1. Relaciones con calidez
Al dormir por la noche, alguien te cubre con la manta, alguien continúa la conversación, incluso en silencio no hay incomodidad.
Este acompañamiento sólido es más valioso que cualquier palabra dulce.
2. Deseos con moderación
Todo lo que necesitas está, lo que no, no lo deseas.
Saber detenerse a tiempo permite que las cosas fluyan lentamente pero de manera constante.
3. Bondad con límites
Puedes ayudar a los demás, pero no debes sacrificarte a ti mismo.
Ser blando de corazón es una virtud, pero tener límites es sabiduría.
4. Actitud flexible
Las buenas noticias no te hacen volar, las malas no te derriban.
Las personas que saben adaptarse y ser flexibles, viven más tiempo.
5. Soledad nutritiva
No temes estar solo, al contrario, disfrutas de esa tranquilidad.
Tu yo en la soledad es más auténtico y cómodo.
6. Libertad de elección
Puedes decidir no hacer lo que no quieres, no ver a quien no deseas.
Esa confianza no tiene precio.
7. Sueño de calidad
Al acostarte, puedes dormirte, y al despertar, te sientes lleno de energía.

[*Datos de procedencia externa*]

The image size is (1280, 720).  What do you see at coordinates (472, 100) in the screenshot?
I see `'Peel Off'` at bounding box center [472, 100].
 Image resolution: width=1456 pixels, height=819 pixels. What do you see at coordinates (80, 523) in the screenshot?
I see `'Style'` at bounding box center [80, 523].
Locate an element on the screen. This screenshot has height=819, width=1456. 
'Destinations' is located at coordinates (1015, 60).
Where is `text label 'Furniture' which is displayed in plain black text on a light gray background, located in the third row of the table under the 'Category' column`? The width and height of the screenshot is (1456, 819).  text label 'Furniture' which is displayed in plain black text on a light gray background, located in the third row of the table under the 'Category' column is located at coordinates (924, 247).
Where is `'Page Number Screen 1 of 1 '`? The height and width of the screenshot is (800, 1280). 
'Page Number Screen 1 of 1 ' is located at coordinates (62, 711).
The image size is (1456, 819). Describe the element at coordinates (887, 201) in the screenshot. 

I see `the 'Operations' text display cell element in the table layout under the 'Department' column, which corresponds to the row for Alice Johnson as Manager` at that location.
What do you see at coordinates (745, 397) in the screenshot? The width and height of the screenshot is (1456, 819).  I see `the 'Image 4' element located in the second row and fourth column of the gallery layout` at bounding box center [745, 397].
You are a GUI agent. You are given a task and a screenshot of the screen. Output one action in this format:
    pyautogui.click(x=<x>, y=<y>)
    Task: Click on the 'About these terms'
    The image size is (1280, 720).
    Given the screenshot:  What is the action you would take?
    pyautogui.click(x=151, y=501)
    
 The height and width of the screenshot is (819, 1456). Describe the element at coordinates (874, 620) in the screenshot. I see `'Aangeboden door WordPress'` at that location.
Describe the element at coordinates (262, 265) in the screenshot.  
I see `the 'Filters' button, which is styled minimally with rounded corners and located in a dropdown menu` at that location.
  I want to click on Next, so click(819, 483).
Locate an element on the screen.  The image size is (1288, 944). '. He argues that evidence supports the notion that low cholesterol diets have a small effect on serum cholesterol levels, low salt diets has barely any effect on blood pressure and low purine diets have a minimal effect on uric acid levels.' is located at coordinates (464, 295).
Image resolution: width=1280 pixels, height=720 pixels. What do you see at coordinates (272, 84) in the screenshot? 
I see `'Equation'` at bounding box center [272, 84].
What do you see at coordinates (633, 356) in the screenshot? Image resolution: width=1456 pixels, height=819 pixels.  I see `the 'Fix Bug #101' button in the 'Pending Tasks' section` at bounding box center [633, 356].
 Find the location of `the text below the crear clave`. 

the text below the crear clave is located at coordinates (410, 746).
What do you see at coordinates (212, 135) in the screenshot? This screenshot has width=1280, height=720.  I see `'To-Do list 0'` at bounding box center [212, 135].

Solo después de los 40, uno comprende que dormir bien es una bendición.
8. Buena voluntad con eco
La bondad que muestras a los demás será recordada;
el cariño que entregas será valorado.
Este tipo de interacción vale la pena.
En definitiva, en la vida después de la mediana edad, no se trata de lo que tienes, sino de lo que te falta —
falta de ansiedad, falta de injusticias, falta de arrepentimientos.
Este estado es la verdadera configuración máxima.